Remove categories for this example

In [None]:
X = housing.data
y = housing.target

In [None]:
feature_names = X.columns

In [None]:
from sklearn.model_selection import train_test_split

X_train, X_test, y_train, y_test = train_test_split(X, y, random_state=42)

In [None]:
from sklearn.neighbors import KNeighborsRegressor

knr = KNeighborsRegressor().fit(X_train, y_train)
knr.score(X_train, y_train)

In [None]:
knr.score(X_test, y_test)

## Model with scaling

### Scale first!

In [None]:
from sklearn.preprocessing import StandardScaler

scaler = StandardScaler()
X_train_scaled = scaler.fit_transform(X_train)

In [None]:
import pandas as pd
X_train_scaled_df = pd.DataFrame(X_train_scaled, columns=feature_names)

In [None]:
X_train_scaled_df.plot(kind='box', xticks=[]);

### Train model on scaled data

In [None]:
knr = KNeighborsRegressor().fit(X_train_scaled, y_train)
knr.score(X_train_scaled, y_train)

In [None]:
X_test_scaled = scaler.transform(X_test)
knr.score(X_test_scaled, y_test)

## Exercise 1

1. Train a `sklearn.linear_model.SGDRegressor` model on the unscaled training data and evaluate on the unscaled test data.
2. Train the same model on the scaled data and evalute on the scaled test data.
3. Does scaling the data change the performance of the model?

In [None]:
from sklearn.linear_model import SGDRegressor
import numpy as np

**If you are running locally**, you can uncomment the following cell to load the solution into the cell.

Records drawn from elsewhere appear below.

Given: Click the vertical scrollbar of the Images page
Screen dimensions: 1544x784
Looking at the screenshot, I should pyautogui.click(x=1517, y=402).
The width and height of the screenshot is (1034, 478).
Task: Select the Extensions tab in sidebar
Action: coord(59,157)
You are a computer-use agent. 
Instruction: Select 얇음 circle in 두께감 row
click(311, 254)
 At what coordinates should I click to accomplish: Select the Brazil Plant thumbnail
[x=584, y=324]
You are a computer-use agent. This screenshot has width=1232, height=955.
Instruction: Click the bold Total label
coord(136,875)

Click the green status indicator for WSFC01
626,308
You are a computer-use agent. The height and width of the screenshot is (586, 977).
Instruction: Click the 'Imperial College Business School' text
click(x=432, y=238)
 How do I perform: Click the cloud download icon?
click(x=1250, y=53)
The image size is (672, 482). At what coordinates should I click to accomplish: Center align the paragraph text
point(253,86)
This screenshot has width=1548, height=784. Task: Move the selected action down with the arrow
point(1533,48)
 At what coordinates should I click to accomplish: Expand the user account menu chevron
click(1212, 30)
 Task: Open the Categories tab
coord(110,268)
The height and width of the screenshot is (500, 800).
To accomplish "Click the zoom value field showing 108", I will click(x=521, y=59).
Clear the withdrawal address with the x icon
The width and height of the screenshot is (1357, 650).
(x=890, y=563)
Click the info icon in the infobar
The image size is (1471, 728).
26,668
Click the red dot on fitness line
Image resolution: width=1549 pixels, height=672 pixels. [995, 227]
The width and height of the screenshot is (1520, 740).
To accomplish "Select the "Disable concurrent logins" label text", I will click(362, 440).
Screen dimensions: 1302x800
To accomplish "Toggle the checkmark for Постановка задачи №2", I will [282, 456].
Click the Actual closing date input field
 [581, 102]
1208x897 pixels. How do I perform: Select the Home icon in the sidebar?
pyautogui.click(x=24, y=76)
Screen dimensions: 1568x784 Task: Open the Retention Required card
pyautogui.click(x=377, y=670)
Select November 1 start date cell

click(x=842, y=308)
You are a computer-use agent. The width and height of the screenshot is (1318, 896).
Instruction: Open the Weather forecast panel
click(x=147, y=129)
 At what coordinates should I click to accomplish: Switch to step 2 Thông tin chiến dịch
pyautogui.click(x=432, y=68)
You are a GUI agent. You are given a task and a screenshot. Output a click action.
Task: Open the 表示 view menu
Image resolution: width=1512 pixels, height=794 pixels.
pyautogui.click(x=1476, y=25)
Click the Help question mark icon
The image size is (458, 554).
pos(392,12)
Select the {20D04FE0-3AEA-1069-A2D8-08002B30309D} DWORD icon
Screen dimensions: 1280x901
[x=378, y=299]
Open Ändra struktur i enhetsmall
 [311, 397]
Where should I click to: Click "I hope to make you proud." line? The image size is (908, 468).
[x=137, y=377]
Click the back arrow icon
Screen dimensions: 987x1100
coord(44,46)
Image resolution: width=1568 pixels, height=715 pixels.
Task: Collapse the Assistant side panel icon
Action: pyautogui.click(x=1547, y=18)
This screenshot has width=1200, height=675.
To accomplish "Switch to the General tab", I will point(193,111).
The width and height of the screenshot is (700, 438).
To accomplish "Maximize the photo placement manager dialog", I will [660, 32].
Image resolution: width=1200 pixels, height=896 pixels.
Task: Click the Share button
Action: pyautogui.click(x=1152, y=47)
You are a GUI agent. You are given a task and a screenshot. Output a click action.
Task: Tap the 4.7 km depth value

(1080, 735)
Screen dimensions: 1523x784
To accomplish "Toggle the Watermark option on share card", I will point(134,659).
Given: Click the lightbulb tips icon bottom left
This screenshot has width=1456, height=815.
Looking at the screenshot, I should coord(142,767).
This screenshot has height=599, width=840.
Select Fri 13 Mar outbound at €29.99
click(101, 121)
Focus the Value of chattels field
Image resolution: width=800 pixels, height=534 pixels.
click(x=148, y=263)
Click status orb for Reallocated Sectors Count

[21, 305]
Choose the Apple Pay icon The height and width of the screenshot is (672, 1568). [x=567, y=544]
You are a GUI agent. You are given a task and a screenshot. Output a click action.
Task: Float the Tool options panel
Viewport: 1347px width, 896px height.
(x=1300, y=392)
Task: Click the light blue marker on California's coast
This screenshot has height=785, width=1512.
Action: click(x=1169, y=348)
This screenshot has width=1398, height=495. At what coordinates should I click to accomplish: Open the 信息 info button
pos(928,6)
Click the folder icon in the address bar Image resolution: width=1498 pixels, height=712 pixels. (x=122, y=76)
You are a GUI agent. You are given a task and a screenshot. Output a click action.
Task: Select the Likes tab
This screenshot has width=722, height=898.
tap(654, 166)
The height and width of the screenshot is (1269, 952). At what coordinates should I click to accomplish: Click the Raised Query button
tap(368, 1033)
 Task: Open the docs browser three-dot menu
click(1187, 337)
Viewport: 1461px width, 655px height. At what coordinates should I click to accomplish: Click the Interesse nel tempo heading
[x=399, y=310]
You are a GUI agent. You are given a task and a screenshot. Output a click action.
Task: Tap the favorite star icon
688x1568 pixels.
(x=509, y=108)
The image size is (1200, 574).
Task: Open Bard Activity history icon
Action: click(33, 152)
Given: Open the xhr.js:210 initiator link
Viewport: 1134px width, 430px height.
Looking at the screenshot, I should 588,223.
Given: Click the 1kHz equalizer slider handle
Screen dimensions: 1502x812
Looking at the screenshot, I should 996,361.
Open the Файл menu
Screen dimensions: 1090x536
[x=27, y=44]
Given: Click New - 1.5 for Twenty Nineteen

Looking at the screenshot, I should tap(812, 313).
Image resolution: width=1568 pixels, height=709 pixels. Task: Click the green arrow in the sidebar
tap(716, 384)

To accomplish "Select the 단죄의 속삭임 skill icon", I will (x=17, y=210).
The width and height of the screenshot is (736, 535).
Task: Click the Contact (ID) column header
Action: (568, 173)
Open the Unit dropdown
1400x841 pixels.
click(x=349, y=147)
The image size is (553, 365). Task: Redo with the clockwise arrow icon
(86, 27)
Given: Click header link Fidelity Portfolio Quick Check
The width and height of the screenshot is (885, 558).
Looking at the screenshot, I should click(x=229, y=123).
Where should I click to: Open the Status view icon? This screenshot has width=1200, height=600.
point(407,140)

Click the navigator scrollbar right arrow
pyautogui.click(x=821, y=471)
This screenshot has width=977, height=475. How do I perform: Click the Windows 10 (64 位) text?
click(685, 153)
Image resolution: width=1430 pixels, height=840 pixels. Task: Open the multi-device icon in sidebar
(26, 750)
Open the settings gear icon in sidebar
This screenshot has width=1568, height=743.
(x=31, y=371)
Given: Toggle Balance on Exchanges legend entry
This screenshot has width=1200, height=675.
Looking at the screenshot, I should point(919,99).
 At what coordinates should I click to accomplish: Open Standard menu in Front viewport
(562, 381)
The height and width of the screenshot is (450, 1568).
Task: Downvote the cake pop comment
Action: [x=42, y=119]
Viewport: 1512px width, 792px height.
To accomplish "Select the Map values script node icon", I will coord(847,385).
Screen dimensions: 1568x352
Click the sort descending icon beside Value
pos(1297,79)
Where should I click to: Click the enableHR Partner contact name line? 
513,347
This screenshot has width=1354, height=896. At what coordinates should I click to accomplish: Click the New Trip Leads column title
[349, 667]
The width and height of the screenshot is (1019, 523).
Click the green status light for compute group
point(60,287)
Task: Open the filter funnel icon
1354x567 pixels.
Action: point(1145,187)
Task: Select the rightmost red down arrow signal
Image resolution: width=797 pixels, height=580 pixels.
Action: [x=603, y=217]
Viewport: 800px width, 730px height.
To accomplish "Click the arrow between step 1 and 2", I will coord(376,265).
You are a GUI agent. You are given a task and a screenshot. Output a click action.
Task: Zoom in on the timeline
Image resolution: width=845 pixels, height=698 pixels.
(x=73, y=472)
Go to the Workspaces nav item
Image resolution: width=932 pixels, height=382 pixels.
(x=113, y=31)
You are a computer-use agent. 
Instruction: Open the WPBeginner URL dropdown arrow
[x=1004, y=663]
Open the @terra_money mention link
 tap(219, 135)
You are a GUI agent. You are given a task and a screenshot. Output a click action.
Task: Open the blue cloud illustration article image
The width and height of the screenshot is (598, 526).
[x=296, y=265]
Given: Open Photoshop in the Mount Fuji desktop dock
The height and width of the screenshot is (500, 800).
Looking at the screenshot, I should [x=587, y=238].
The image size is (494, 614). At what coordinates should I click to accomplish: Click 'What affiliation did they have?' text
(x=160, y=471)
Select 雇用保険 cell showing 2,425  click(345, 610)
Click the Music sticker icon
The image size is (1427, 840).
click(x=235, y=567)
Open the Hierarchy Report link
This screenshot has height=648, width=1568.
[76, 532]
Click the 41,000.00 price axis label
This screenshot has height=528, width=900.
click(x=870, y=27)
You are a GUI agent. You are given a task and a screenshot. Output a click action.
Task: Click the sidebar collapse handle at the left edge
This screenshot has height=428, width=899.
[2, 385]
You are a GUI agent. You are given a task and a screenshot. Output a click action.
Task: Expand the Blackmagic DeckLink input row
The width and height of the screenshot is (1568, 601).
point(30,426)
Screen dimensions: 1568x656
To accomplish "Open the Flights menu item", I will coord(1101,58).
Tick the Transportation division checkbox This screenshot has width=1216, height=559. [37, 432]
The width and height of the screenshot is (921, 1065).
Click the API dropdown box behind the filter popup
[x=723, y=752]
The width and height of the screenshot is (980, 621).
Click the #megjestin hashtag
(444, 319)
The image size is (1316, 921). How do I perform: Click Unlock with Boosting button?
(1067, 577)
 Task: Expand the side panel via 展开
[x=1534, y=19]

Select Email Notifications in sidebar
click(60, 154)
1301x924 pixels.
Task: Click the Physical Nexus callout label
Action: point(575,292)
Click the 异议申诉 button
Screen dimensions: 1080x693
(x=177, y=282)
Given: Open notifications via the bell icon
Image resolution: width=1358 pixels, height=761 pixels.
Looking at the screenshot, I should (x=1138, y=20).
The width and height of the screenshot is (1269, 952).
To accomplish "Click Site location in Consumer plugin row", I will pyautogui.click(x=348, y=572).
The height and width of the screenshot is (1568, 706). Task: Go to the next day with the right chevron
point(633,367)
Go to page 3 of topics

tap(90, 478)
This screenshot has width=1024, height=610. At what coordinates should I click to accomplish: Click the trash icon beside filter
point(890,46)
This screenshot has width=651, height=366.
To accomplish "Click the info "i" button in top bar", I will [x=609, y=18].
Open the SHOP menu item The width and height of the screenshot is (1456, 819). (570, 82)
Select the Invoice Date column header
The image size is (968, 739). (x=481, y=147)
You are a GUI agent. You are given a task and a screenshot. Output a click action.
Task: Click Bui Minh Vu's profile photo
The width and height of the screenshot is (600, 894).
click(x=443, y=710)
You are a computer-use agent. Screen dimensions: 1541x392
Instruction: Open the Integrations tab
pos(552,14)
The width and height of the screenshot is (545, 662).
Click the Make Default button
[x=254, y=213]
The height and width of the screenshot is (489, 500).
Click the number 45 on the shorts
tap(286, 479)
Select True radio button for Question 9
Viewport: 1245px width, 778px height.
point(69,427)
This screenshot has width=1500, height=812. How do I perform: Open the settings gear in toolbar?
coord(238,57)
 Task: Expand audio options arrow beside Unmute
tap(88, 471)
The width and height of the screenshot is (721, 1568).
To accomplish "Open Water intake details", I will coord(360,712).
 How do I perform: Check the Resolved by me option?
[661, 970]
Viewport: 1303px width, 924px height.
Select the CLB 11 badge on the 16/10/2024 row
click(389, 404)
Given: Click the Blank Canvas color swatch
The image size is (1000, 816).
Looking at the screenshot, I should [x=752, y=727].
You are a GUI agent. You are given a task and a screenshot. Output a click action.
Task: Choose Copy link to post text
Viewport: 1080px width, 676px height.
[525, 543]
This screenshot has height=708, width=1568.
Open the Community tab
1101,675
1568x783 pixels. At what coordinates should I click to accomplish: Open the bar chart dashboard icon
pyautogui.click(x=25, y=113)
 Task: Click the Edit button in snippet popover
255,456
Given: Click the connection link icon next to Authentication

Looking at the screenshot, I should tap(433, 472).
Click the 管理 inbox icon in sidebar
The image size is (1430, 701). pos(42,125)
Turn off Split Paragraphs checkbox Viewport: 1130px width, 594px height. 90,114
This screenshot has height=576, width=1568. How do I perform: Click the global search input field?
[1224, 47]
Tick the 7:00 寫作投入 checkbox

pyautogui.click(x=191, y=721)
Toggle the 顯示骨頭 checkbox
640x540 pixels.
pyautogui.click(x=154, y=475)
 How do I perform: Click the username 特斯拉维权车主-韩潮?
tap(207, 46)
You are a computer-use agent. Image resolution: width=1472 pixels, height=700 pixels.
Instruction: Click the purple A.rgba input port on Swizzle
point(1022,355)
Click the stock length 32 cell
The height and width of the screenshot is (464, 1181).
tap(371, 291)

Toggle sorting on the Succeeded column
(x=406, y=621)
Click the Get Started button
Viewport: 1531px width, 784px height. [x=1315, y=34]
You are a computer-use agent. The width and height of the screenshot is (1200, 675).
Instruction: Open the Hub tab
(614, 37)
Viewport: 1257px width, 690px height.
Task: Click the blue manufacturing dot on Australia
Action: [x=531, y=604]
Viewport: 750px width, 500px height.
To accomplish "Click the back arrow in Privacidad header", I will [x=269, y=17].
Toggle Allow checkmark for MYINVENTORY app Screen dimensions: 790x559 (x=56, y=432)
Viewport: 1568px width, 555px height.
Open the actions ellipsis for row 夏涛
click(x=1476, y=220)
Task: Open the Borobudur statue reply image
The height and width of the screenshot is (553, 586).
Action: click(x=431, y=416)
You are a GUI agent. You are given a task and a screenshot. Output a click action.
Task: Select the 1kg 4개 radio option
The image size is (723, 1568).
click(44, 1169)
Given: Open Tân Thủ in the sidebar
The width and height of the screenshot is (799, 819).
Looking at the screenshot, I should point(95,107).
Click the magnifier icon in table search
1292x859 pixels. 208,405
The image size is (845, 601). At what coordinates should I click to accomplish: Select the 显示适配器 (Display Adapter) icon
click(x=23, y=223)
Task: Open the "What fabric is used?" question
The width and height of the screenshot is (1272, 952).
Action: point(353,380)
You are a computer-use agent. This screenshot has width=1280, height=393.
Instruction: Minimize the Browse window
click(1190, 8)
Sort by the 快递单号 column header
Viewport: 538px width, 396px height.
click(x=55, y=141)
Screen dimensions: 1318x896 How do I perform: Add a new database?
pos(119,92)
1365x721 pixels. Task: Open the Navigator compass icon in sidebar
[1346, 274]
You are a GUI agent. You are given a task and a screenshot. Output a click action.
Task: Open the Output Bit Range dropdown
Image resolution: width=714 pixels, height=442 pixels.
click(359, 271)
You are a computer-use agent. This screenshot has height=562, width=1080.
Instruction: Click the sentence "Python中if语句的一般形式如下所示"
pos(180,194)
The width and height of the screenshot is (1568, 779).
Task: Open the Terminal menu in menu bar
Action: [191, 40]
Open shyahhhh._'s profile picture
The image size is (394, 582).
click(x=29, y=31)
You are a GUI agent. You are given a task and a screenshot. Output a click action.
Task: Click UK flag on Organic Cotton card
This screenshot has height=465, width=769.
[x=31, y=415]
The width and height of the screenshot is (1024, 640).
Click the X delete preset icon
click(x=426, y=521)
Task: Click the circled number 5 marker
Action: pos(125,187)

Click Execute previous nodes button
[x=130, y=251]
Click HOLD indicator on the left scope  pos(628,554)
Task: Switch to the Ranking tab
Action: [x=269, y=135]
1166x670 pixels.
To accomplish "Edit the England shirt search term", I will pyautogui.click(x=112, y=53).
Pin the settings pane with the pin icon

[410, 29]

On **Google Colab**, [see solution here](https://github.com/thomasjpfan/ml-workshop-intro/blob/master/notebooks/solutions/03-ex1-solution.py). 

In [None]:
# %load solutions/03-ex1-solution.py

## Tree based models

In [None]:
from sklearn.tree import DecisionTreeRegressor

In [None]:
tree = DecisionTreeRegressor(random_state=0, max_depth=2).fit(X_train, y_train)
tree.score(X_test, y_test)

In [None]:
tree_scaled = DecisionTreeRegressor(random_state=0, max_depth=2).fit(X_train_scaled, y_train)
tree_scaled.score(X_test_scaled, y_test)

### Why are the scores the same?

In [None]:
from sklearn.tree import plot_tree
sns.reset_orig()
fig, ax = plt.subplots(figsize=(20, 10))
_ = plot_tree(tree, ax=ax, fontsize=20, feature_names=feature_names)

In [None]:
from sklearn.tree import plot_tree
sns.reset_orig()
fig, ax = plt.subplots(figsize=(20, 10))
_ = plot_tree(tree_scaled, ax=ax, fontsize=20, feature_names=feature_names)